Nano Vision’s “Cure Chain” Is Out to Cure the World’s Major Diseases

Our healthcare system is constantly improving, but there are many diseases it still has yet to defeat. Heart disease is the number one killer in the United States, causing about 634,000 deaths per year. Cancer is not far behind it, causing about 596,000. In low-income and developing countries the majority of deaths are caused by infectious diseases such as tuberculosis or AIDS.

While treatments for conditions like cancer and AIDS exist, they’re sometimes prohibitively expensive. NPR recently reported that many American cancer patients are skipping chemotherapy drugs out of financial necessity.

There are many signs on the horizon pointing to more health dangers for our global future. England’s Chief Medical Officer has shared worries that the rise of antibiotic-resistant superbugs could lead to the “end of modern medicine.” The recent Ebola and Zika epidemics have driven home the potential toll of the next global pandemic and the pressing need to detect, contain, and cure emerging pathogens before they become out of control.

To fight existing diseases and outsmart emerging ones, the healthcare world needs as many resources for collecting data and researching cures as possible. Medical research has long suffered from systematic flaws and inefficiencies that slow the pace of healthcare breakthroughs.

One company, Nano Vision, is launching a new blockchain-based tool for speeding up healthcare innovation.

The Problem of Data Siloing

Sir Isaac Newton once declared: “If I have seen further, it is by standing upon the shoulders of giants.” This vivid statement illustrates the importance of data-sharing in scientific circles: many essential scientific breakthroughs are made by researchers building on the work that came before them.

In an ideal medical research world, data would accordingly be shared freely and openly across the globe, allowing scientists to build upon and learn from each other’s findings.
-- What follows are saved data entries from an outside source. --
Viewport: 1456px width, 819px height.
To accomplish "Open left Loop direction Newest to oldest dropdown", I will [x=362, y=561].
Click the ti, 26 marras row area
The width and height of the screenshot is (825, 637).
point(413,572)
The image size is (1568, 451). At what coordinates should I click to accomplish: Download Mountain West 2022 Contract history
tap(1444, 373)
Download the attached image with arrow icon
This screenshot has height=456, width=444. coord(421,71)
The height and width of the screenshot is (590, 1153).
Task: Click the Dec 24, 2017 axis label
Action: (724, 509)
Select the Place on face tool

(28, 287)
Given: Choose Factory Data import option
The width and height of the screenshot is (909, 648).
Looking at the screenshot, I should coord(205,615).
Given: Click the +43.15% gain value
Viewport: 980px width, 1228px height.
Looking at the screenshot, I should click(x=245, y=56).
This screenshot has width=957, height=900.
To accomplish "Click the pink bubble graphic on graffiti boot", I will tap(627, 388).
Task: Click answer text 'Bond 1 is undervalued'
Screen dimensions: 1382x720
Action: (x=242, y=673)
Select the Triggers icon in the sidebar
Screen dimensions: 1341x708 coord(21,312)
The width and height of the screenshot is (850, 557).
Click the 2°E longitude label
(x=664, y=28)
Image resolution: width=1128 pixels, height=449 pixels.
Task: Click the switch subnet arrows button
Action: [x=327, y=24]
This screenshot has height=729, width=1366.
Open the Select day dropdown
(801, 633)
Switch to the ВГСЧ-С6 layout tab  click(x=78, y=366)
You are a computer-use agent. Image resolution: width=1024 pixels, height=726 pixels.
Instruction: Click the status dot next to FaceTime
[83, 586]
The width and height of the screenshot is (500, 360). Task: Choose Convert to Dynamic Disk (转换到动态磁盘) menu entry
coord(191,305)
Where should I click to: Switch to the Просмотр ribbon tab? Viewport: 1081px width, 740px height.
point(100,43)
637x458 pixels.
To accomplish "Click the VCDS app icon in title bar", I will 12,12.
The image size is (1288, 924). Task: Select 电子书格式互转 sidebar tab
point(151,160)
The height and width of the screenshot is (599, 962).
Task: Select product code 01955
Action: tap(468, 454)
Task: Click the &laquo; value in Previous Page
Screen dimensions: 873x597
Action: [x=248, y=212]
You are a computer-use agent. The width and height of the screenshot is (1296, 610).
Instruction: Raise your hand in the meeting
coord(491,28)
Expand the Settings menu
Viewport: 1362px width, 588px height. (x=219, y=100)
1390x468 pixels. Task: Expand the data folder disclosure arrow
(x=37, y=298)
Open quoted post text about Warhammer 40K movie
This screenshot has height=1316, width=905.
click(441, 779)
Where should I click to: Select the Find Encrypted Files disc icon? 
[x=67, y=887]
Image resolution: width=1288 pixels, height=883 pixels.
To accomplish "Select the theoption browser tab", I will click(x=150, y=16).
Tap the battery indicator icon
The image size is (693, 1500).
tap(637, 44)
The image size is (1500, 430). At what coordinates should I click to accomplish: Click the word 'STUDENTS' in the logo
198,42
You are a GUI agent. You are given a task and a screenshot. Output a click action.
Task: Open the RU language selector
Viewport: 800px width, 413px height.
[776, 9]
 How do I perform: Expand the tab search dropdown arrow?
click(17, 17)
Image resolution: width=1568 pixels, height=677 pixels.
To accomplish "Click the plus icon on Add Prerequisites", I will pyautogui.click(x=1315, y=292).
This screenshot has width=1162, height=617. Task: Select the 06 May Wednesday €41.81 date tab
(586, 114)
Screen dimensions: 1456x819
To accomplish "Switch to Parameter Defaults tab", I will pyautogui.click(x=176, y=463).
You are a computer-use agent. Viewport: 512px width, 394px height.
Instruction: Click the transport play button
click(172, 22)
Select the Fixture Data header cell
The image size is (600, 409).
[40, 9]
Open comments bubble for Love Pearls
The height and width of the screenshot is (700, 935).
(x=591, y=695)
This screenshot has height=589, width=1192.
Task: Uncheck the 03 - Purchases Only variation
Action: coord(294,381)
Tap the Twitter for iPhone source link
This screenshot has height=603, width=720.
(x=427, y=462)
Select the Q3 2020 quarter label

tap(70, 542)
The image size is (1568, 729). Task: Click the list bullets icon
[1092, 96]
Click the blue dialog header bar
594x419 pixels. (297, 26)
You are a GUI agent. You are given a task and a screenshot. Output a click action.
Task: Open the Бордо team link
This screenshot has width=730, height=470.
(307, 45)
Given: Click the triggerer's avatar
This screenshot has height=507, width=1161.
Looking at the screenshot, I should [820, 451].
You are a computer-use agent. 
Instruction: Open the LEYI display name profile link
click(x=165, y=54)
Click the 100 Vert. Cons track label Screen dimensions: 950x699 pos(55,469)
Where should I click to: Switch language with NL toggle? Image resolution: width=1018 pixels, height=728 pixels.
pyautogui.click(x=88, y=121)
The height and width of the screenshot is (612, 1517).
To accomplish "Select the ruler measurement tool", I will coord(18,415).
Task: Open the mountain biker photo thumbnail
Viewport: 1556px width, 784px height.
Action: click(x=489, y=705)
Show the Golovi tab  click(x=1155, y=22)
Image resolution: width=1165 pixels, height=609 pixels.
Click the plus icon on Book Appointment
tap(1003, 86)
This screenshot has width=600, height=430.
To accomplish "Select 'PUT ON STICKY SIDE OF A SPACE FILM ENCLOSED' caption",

An American researcher developing a new cancer medication might find out about a promising new molecule being researched in a German lab, for example, and use it to create the “missing piece” of their new drug.

That’s an ideal research environment. But the global reality is more complicated and murkier, thanks in large part to a phenomenon known as data siloing. Data siloing is when institutions who generate data, such as hospitals, universities, or pharmaceutical companies don’t make their data accessible to the wider research community. In the above example, this could mean that the American researcher would never learn about the new molecule under study in Germany. Years of delay and chasing false ends could ensue, and the new drug could never come to fruition.

The healthcare world’s data siloing struggle is reflected in statistics on drug development. Only one in ten drugs in the U.S. make it all the way from Phase I trials to final FDA approval. Bringing a drug all the way from basic research studies to FDA approval and market use takes an average of $2.6 billion dollars and over 10 years. Data siloing contributes to the massive resource needs of healthcare research by increasing the number of dead ends and duplicated results scientists spend time and money pursuing. Even more tragically, data siloing means that some crucial connections aren’t getting made, and lifesaving cures aren’t being discovered.

Data siloing is a tragedy, but it does make perverse economic sense. Generating healthcare data is expensive, which makes that data a commodity. Institutions are often reluctant to freely share data they poured so many resources into, only to see another institution use it to develop a successful, profitable, and prestige-attracting treatment. It makes more sense economically to simply hope that valuable research connections are made within data silos.

Nano Chain

Nano Vision is built on the Cure Chain, a decentralized ledger powered by blockchain. Cure Chain might just be key to developing the next big medical breakthrough.

The Cure Chain is part of Nano’s Nano Sense platform. Nano has partnered with Arm, one of the world’s leading semiconductor companies, to develop Nano Chips. These sophisticated, tiny chips can collect data in medical devices, research labs, and even patient homes. The chips constantly encode data on the Cure Chain ledger. Because the chips can encode extremely high-resolution data, the Cure Chain dataset will grow quickly.

Nano Chips will mint Nano Cure Tokens at the same time they’re minting the Cure Chain. These blockchain tokens are key to changing the dysfunctional economics of data siloing. Researchers who contributed to the Cure Chain will be rewarded with Nano Cure Tokens. The tokens can be sold on public exchanges or used by institutional researchers to access the growing Cure Chain dataset.

Nano Cure Tokens ensure that data-generating institutions receive economic rewards right at the point of generation rather than several institutional steps later. This incentivizes both institutions and ordinary citizen-scientists to participate in the Nano Vision platform, contributing to the Cure Chain dataset. The dataset experiences no interior silos, and as it grows larger and larger so does its potential for facilitating exciting connections and collaborations (aided by machine learning and AI analysis). The result of this open, collaborative data ecosystem will be a research environment in which healthcare breakthroughs and cures are developed quicker and more efficiently.